Non voleva il rimpasto ma adesso è peggio (per Conte)

Vale la pena ricordare che la proposta di un mese fa da parte di Matteo Renzi per una verifica anticipatrice di un rimpasto governativo era stata nettamente respinta da Giuseppe Conte e seccamente contestata da Nicola Zingaretti, in una situazione nella quale prevaleva l’ottimismo per un Covid ormai alle spalle e in previsione di una imminente ripresa per il Paese. Un rimpasto non rientrava assolutamente nelle previsioni di Conte. E non era nelle previsioni la sopravvenienza di una seconda ondata pandemica che si sarebbe abbattuta sul Governo. Ed è comunque certo che Conte si aspettava ben altra reazione dai cittadini, che si erano abituati giudiziosi ai suoi morbidi speech durante la prima ondata. Il ritorno del virus (che non se ne era andato) ha smorzato il tema della ripresa economica, accentuando l’indubbia violenza della nueva ola, come dicono gli spagnoli, nei guai come e forse più di noi.

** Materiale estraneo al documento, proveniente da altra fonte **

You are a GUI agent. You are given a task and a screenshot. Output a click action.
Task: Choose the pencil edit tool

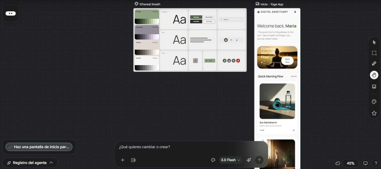click(x=374, y=64)
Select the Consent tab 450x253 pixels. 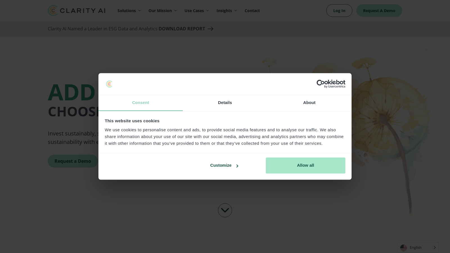click(x=141, y=103)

Le previsioni colpevolmente mancate da parte governativa sono troppo conosciute per tornarci sopra, ma dopo il Dpcm “del coprifuoco” di sabato-domenica esse sono esplose, non soltanto in rivolte da parte delle categorie più penalizzate ma all’interno della stessa maggioranza. E non sappiamo se il prossimo decreto a proposito dei ristori riuscirà a placare le piazze. Fra le voci interne si è levata, immancabile, quella del ministro degli Esteri, Luigi Di Maio, in rappresentanza dei suoi soldati che si sentono mancare la terra sotto i piedi e cercano di distrarre i cittadini preoccupati dall’emergenza Covid e dalle promesse non mantenute del Governo, con una nuova campagna anticasta, proponendo di dimezzare le indennità dei parlamentari. Una soluzione in linea con le ridicole velleità pentastellate che si proponevano di abrogare la povertà con un decreto, previo accesso al Governo nel quale brillano per manifesta incapacità, inadeguatezza e per una ideologia pregiudiziale, della quale l’opposizione al Mes è uno dei simboli più negativi delle reali necessità del Paese.

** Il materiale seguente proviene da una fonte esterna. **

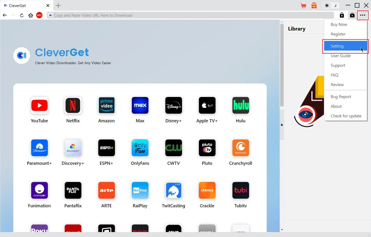This screenshot has width=371, height=237.
Task: Launch the TwitCasting service icon
Action: tap(173, 191)
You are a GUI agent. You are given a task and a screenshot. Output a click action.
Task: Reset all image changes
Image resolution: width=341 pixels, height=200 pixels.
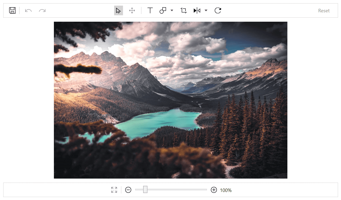coord(324,11)
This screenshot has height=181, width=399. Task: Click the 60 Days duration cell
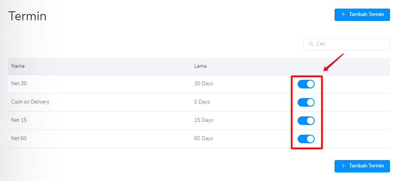pos(204,139)
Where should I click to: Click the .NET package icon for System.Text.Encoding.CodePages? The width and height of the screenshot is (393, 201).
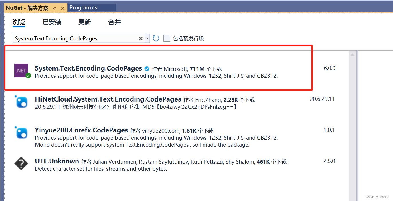tap(21, 70)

In questo contesto nel quale, peraltro, si vanno profilando esigenze di nuovi lockdown, è piombato come una nuova tegola su Conte l’affondo di Matteo Renzi sul Dpcm con il ministro dell’Agricoltura di Italia Viva, Teresa Bellanova, contrari ad alcune misure prese da “un paternalismo che fa solo danni ed errori come chiudere le scuole e tradire i commercianti”. Giuseppe Conte, dunque, è reclamato in prima persona come premier di una maggioranza nella quale ha prevalso il suo modello di infinite mediazioni, di rinvii, di ritardi, di mancate previsioni che ha mostrato tutti i suoi limiti anche e soprattutto nel Dpcm contestato, con l’aggravante di una ossessionante presenza mediatica che, a differenza di qualche mese fa, rende ora più visibile dietro la cortina di parole e promesse la dura e drammatica realtà. E le incertezze nell’affrontarla.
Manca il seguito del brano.